Excerpt from a dataset:
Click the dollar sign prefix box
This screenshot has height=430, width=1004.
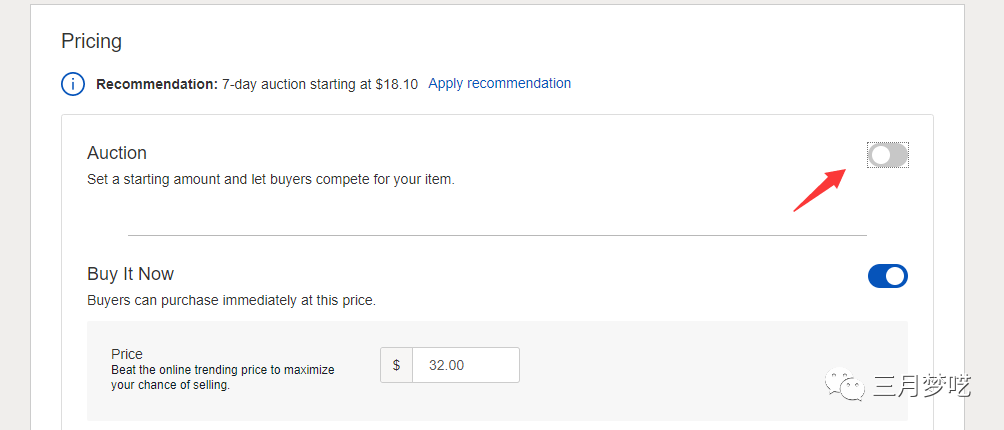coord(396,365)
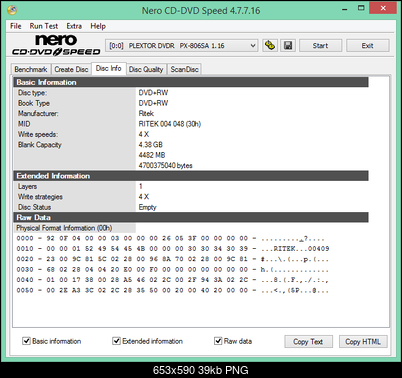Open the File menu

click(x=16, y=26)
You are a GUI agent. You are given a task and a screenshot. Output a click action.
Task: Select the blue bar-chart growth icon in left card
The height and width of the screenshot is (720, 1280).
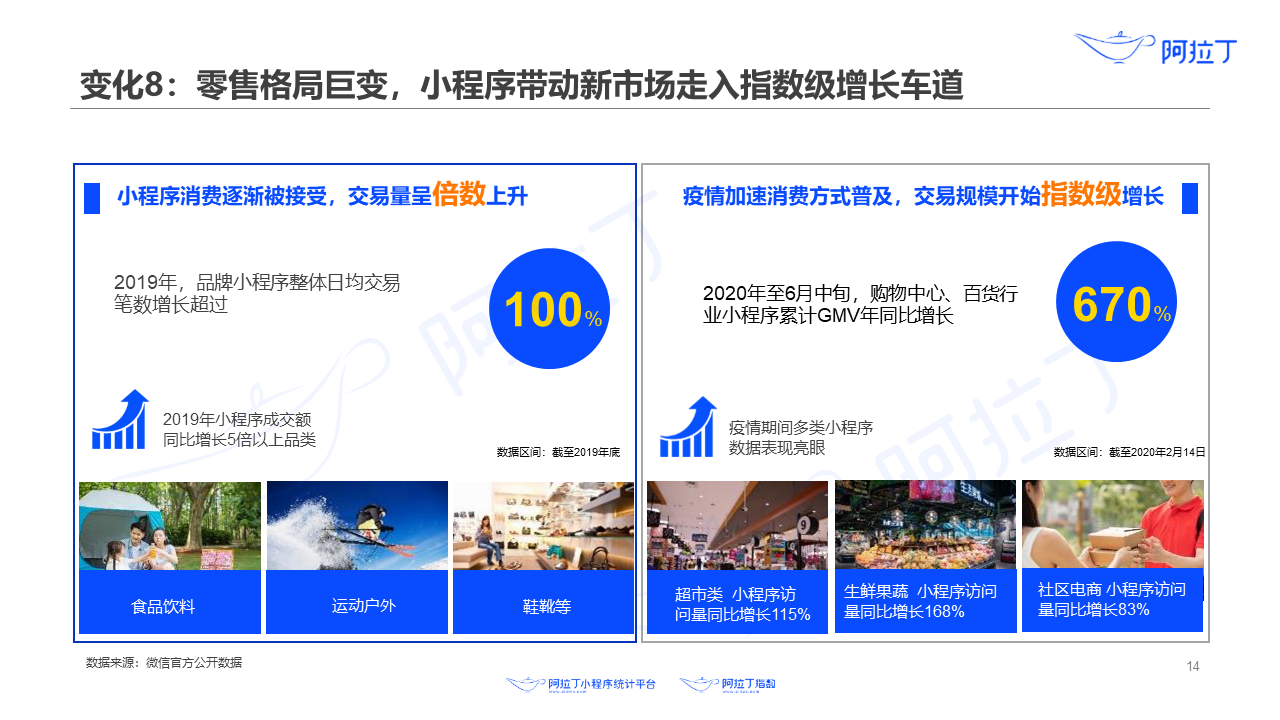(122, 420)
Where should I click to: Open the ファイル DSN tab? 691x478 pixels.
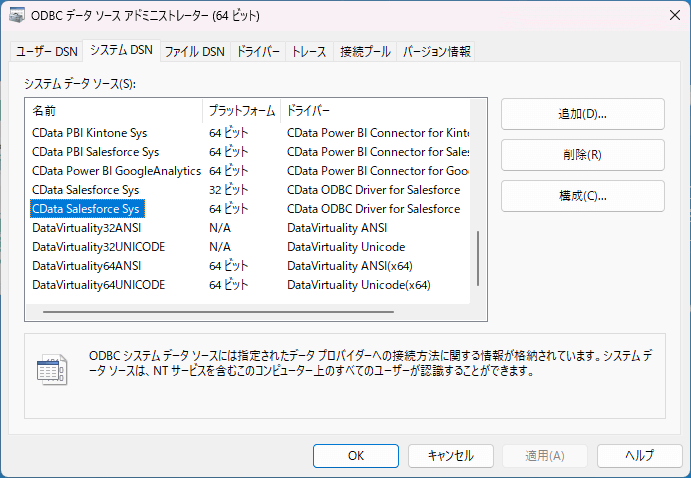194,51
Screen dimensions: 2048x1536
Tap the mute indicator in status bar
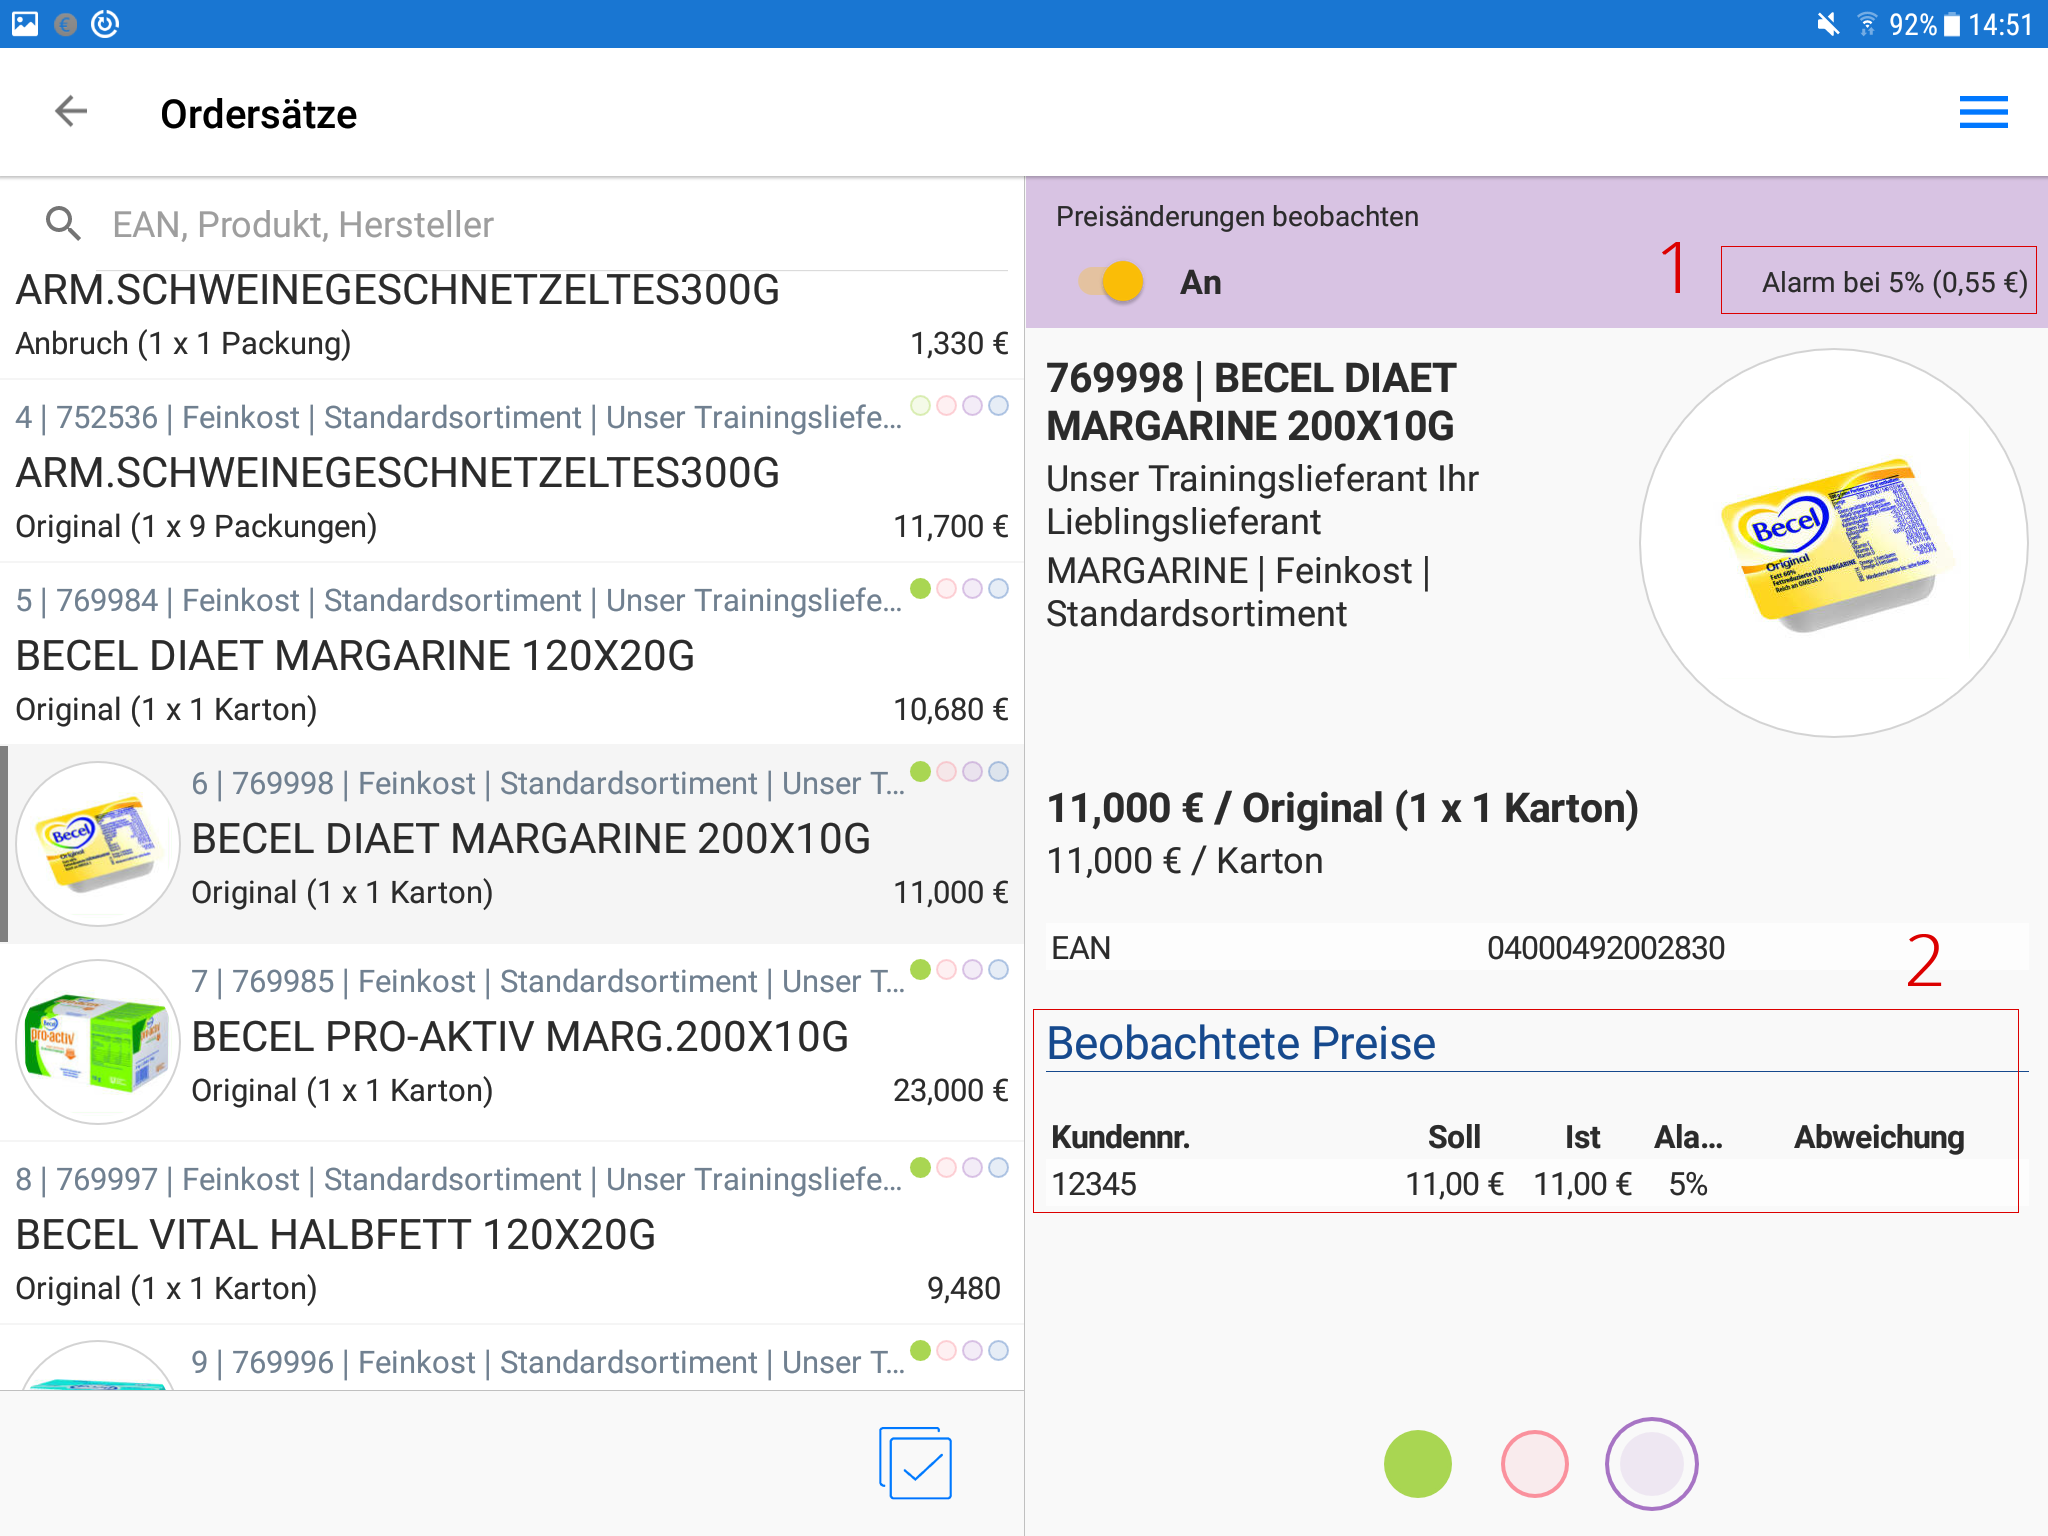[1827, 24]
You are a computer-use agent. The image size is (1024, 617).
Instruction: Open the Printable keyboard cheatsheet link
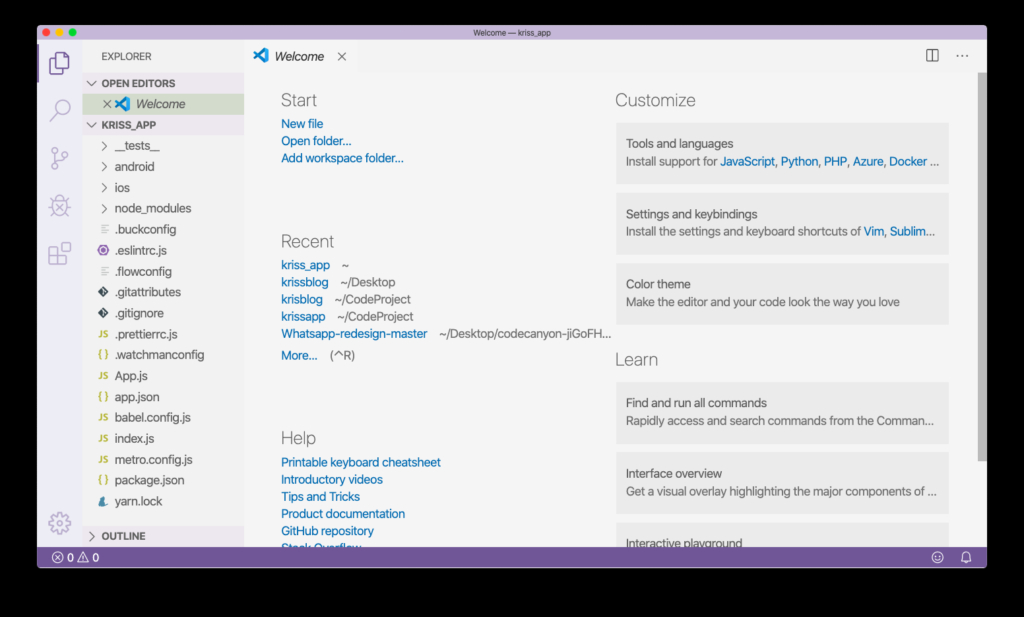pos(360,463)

GOAL => Print the lines above exactly as they appear, leaving out the pictures.

SOLUTION TO THE PROBLEM =>
Click the dollar sign prefix box
This screenshot has height=430, width=1004.
coord(396,365)
Open the File menu

click(x=16, y=26)
You are a GUI agent. You are given a task and a screenshot. Output a click action.
Task: Select the blue bar-chart growth icon in left card
The height and width of the screenshot is (720, 1280).
(122, 420)
Where should I click to: Open the ファイル DSN tab? 691x478 pixels.
194,51
Screen dimensions: 2048x1536
Tap the mute indicator in status bar
[1827, 24]
You are a computer-use agent. The image size is (1024, 617).
Instruction: Open the Printable keyboard cheatsheet link
pos(360,463)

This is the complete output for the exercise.